**FRAGMENTO**
*****
Etimológicamente, la palabra “inaugurar” significa “consagrar por augurio”, buscar señales que indiquen lo que vendrá al comienzo de una nueva era. Desde 1937, la toma de posesión presidencial tiene lugar los veinte de enero, y durante el último medio siglo también se ha convertido en un día de resistencia, ya que muchas personas comunes se niegan a confiar el futuro a las tradiciones de los políticos. Hoy, al entrar en la era Biden, miramos hacia atrás por el camino recorrido en los años de Trump para orientarnos en el camino a seguir.
En la mañana del 20 de enero de 2017 me paré en la intersección de la calle 12 y la calle L en el centro de Washington, DC. Ante mí, una doble línea de policías antidisturbios me separaba de las personas rodeadas por el dispositivo policial que encerraba a los participantes del Bloque Negro, aislándolos de la masiva marcha que acababa de atravesar la ciudad para oponerse a la asunción de Donald Trump.
La estrecha franja de tierra de nadie que nos separaba de la línea del frente de mercenarios acorazados estaba sembrada de ropa negra abandonada: camisetas, rompevientos, máscaras, guantes, bufandas, bolsos. Sin saber lo que les esperaba a los detenidos (resultó que prácticamente todos fueron acusados de ocho o más delitos graves cada uno, aunque ninguno de esos cargos finalmente se mantuvo) pensé que sería mejor si la calle no estuviera llena de cosas que podrían ser utilizadas como pruebas. Empecé a recoger los escombros.
Levantar esos artículos justo en frente de la fila de oficiales fue una idea arriesgada. ¿Qué pasa si la policía también me agarra y me detiene? Tratando de parecer indiferente, me las arreglé para agarrar una bufanda, luego un par de gafas de sol. Uno de los elementos más grandes parecía ser una mochila. Estaba justo al pie de un policía ceñudo. Alguien más valiente que yo se lanzó hacia adelante y lo agarró, balanceándolo y retirándose rápidamente entre la multitud de nuestro lado de la línea policial. Pude ver por la forma en que la mochila se balanceaba que era pesada. Terminé cargando con esa mochila y con un montón de ropa negra. Había algo en el paquete, eso era seguro. Algo pesado y sólido.
*****
**LISTADO PROPORCIONADO**
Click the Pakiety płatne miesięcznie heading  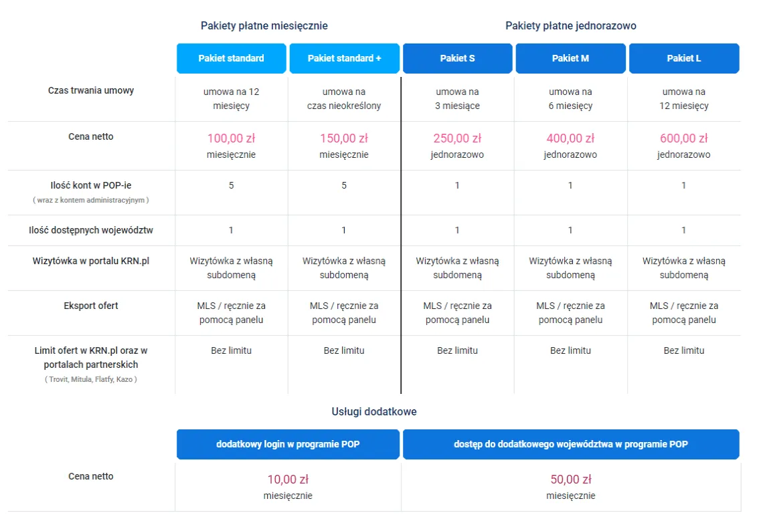[x=264, y=26]
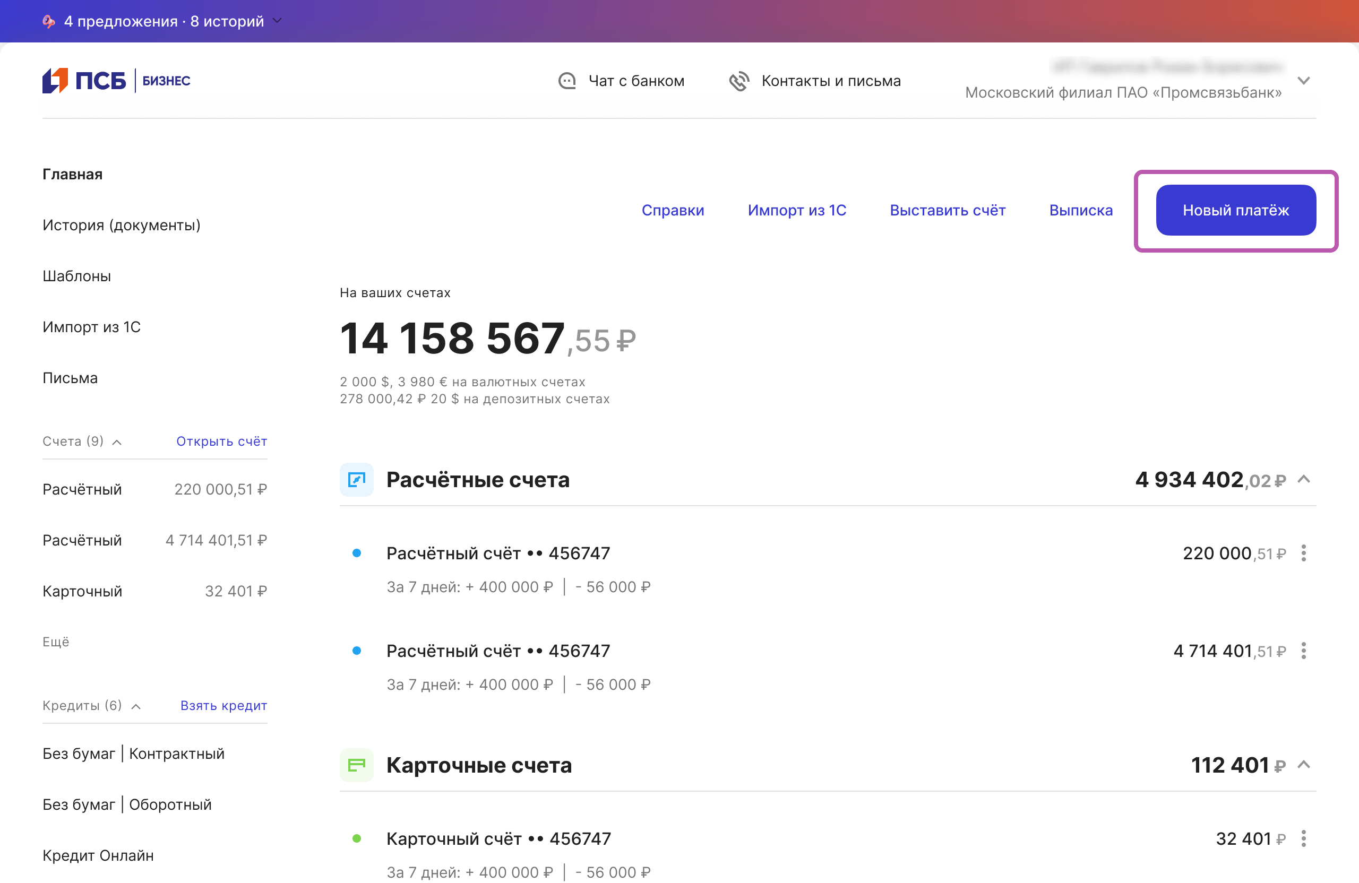The image size is (1359, 883).
Task: Expand the offers and stories banner chevron
Action: point(278,21)
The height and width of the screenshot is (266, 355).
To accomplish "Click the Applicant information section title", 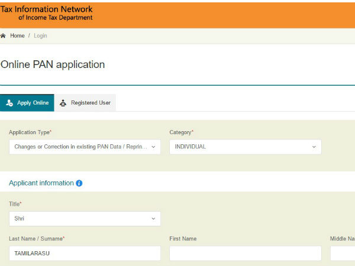I will click(41, 183).
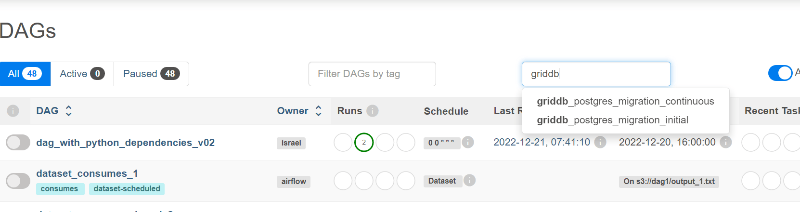Click the info icon left of DAG header
800x212 pixels.
pyautogui.click(x=13, y=111)
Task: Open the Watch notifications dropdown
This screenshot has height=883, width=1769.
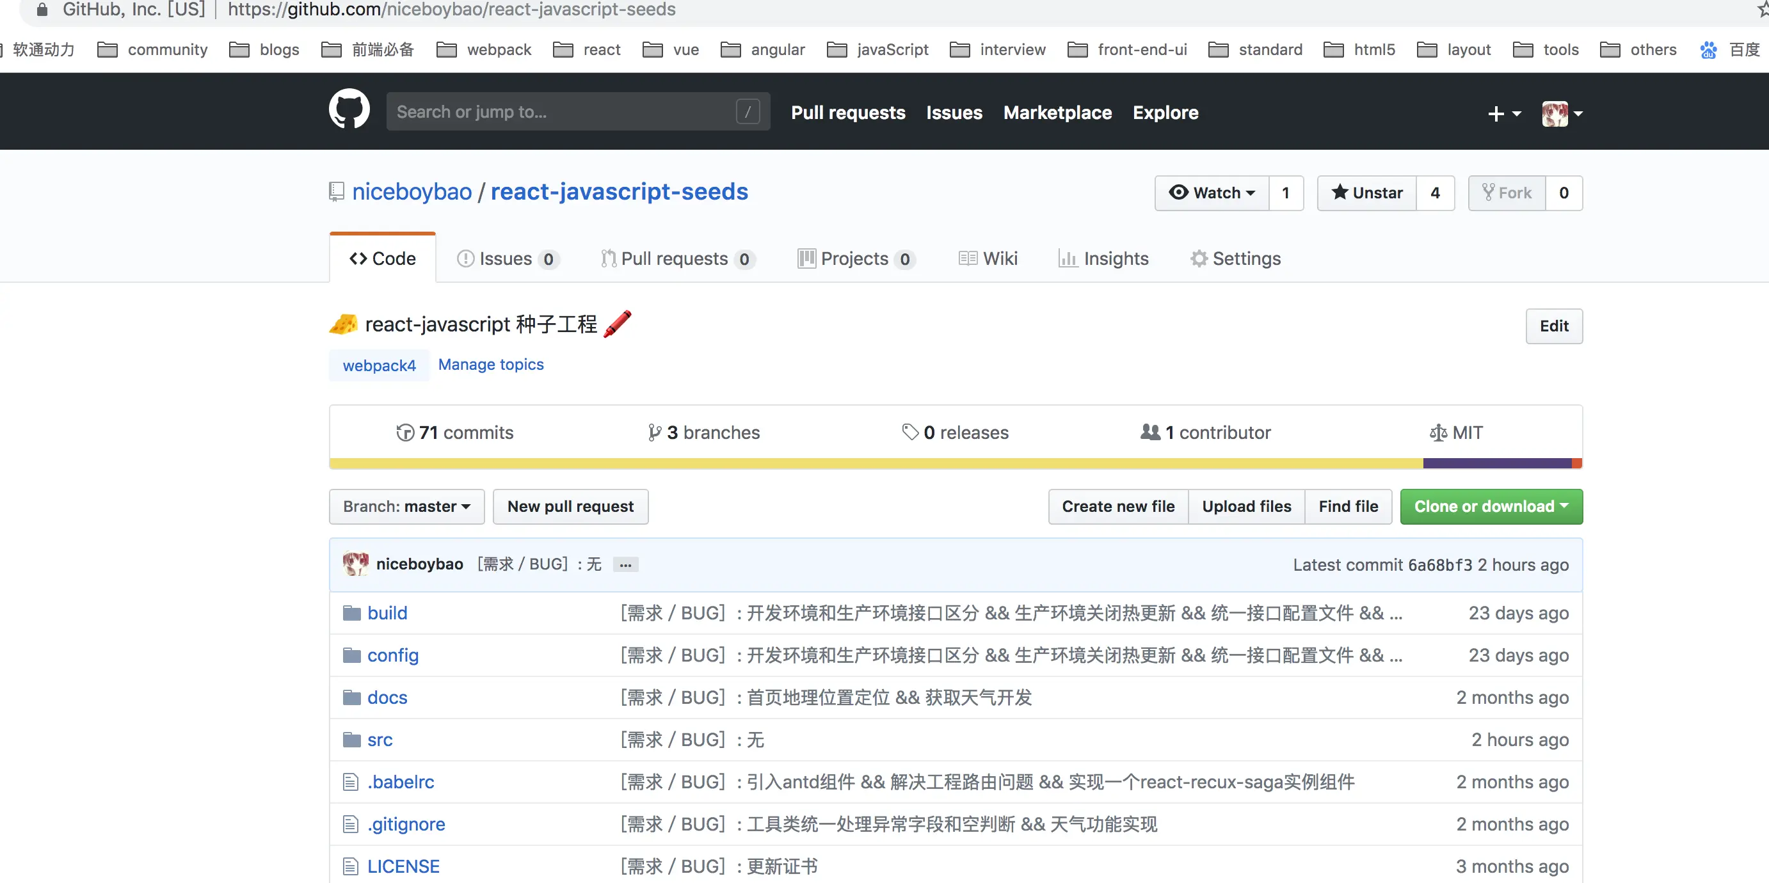Action: tap(1212, 193)
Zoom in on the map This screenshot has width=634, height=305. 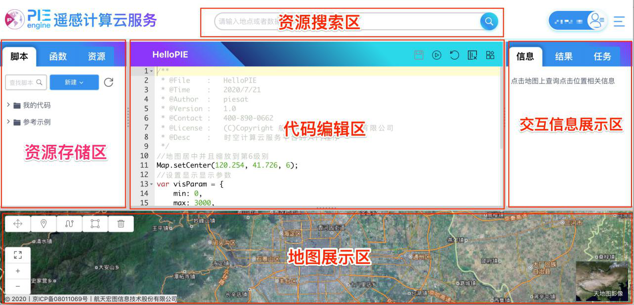(18, 271)
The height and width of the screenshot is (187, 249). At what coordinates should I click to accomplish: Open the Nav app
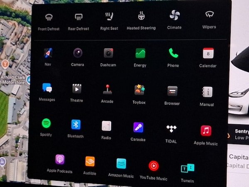tap(48, 53)
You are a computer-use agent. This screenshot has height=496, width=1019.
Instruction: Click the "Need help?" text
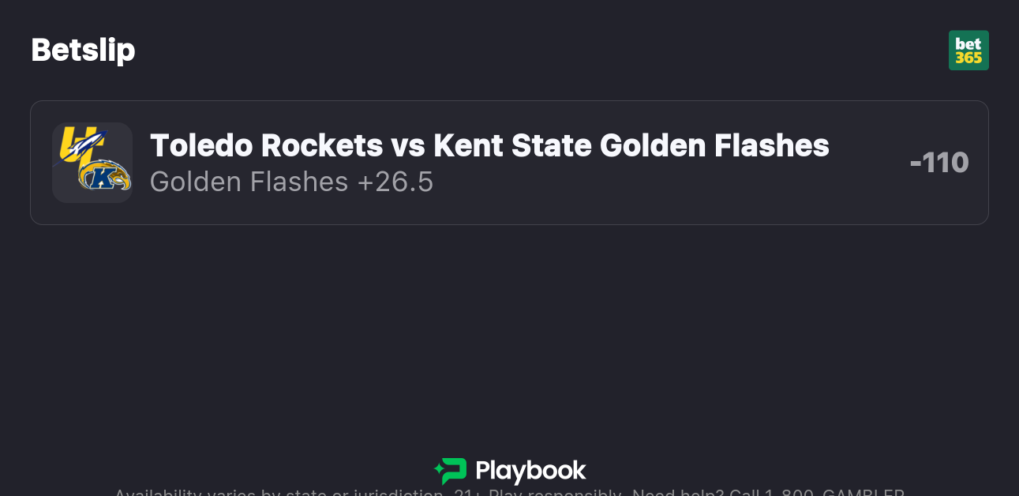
*****
**TAREAS POR REALIZAR**
A: Pasa al inglés esta oración del fragmento: «Levantar esos artículos justo en frente de la fila de oficiales fue una idea arriesgada.»
B: Por favor, prosigue el relato de la protesta contra la asunción de Trump a partir de su última oración.

**RESPUESTAS FINALES**
A: Picking up those items right in front of the line of officers was a risky idea.

B:
La multitud a lo largo de la línea policial fue superada en número; lo mejor que podía hacer por mis camaradas era sacar esas cosas de allí. Di unos pasos atrás y me dirigí hacia el sur por la calle 12. Pasé por la boca de un callejón, también sembrado de ropa.
El centro de Washington, DC en la tarde del 20 de enero de 2017
Las correas de la mochila me cortaban los hombros. Necesitaba ir a un lugar privado para poder abrirla y echar un vistazo. No serviría de nada abrirla en medio de una calle concurrida a la vista de los agentes de policía y de la Guardia Nacional, sin tener idea de lo que podría haber dentro. Caminé hasta Franklin Square y encontré una cafetería que estaba abierta. Una docena de manifestantes universitarios de rostro fresco esperaban en la fila para ir al baño. Esperé quince minutos, pero la fila apenas se movió.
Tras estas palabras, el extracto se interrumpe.